建設業キャリアアップシステムとは? 建設業界を変える制度のメリット解説
2023年度からの公共・民間の全ての工事での原則活用を目指し、推進されている「建設業キャリアアップシステム(CCUS)」。官民一体の施策として建設業界全体で普及が進められている制度インフラです。
本記事では、システム導入のメリットと抱えている課題について確認していきます。
目次
建設業キャリアアップシステム(CCUS)とは?
CCUSとは、建設業に関わる技能者の保有する資格や社会保険制度の加入状況等、現場・職種・立場などの就業情報を履歴として記録し、業界内で横断的に登録・蓄積して活用していく仕組みのことを言います。
建設業界全体で課題となっている技能者の高齢化・若手不足に起因する人材不足に対して、個々の能力を見える化し、技術者の処遇改善・担い手のキャリアパスの明示をすることで業界全体の働きやすさの向上ならびにイメージアップに繋がる施策として期待されています。

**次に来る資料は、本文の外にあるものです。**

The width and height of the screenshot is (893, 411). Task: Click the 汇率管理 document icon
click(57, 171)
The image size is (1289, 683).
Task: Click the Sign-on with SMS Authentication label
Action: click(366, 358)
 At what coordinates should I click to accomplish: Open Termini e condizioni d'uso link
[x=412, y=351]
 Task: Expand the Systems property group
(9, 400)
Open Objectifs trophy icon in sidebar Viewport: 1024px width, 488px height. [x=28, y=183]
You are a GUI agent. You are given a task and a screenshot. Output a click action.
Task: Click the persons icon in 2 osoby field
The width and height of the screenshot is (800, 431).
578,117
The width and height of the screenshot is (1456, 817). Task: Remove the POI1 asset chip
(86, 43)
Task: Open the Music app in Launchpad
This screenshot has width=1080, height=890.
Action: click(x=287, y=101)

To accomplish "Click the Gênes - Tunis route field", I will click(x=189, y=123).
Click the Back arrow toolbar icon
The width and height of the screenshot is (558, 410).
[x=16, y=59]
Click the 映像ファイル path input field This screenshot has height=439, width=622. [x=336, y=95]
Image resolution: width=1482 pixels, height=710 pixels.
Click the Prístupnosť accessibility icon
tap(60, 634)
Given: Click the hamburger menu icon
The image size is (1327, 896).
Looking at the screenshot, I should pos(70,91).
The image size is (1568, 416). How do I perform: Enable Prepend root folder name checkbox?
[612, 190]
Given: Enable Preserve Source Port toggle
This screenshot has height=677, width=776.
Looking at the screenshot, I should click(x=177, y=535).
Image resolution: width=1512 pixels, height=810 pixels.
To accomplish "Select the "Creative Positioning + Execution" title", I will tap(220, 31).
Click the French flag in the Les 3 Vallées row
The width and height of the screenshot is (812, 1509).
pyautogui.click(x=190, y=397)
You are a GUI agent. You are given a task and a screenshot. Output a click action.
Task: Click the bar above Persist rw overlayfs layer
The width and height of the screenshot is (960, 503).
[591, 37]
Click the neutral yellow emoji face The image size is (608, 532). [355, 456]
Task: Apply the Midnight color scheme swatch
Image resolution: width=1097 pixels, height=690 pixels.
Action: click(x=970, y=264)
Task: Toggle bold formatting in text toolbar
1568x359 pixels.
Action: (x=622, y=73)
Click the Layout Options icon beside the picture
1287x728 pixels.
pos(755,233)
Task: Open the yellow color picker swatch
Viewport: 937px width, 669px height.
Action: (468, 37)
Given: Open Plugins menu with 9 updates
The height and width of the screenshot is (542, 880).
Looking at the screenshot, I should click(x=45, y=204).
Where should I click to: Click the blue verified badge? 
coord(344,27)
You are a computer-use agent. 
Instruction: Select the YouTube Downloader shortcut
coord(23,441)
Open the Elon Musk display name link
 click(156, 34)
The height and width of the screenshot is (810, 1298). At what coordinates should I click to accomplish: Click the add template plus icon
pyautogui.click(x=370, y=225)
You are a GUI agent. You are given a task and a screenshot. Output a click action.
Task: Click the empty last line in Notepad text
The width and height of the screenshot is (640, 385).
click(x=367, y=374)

建設業キャリアアップシステム(CCUS)導入のメリット
業界全体で期待している効果について述べてきましたが、建設業従事者にはどのようなメリットがあるのでしょうか。
事業者側のメリット
技能者の就業状況が容易に確認出来るため、進捗状況の確認や支払の適正化など、現場管理の効率化を図ることができます。
技術者のメリット
建設業キャリアアップを活用した客観的な能力評価によって、現場や勤務先に関わらず適正な評価と処遇を受けることができます。
また、建設業退職金共済制度と連携申請する形となるため証書の交付、貼付の手間を無くすことができます。
建設キャリアアップシステム(CCUS)の利用手順
建設業キャリアアップシステムは下記の様に利用されます。
① 技能者、事業者それぞれの情報をシステム上に登録。
② 技能者に発行された個人用カードを、現場のICリーダーに読み取らせることでシステムに就業履歴を記録。
③ その後、蓄積されたデータに基づき、職種ごとに技能者のレベル分けや適正な評価に生かすことができます。
建設業キャリアアップシステム(CCUS)の今後
建設業キャリアアップシステム(CCUS)で実現できる点やメリットについて述べてきましたが、2023年3月現在の登録状況を確認していきます。
登録者数の現状
・技能者登録数
108.9万人 (約35.2%)
※労働力調査(令和3年)における建設業技能者数: 309万人
・事業者登録数
20.9万人(うち6.7万人が一人親方)
出典:建設業振興基金データより国土交通省
元請完工高の2/3を担う元請企業についてはほぼすべての企業で登録済み(98%)である一方で、完工高の低い企業や一人親方については登録が進んでおらず、全体で見ると課題が残る数字となっている現状があります。
建設業キャリアアップシステム運用の課題
登録者数に課題が残っている理由には、これまでの建設業の発展に伴って生じた工事の専門化や多様化に対応するために生じた重層下請け構造、一人親方の存在など、業界の慣習がもたらしているものだと考えられます。
・申請にかかる費用や手間
・短期的なメリット(給与や待遇の改善など)
・現場への設置の手間
以上のような点がシステム導入の障壁になっています。
建設業キャリアアップシステムの導入には業界の慣習に基づく根深い課題が存在しているのも事実ではありますが、その一方で業界全体を変えていく取り組みとして期待されている制度でもあります。
同様に今後建設業では制度改正により、管理方法や手順が変わりこれまで無かった業務も発生することも考えられます。いかに素早く情報を獲得し、対応を進めていけるかがポイントとなってきますので一度制度改正についてご確認いただいてはいかがでしょうか。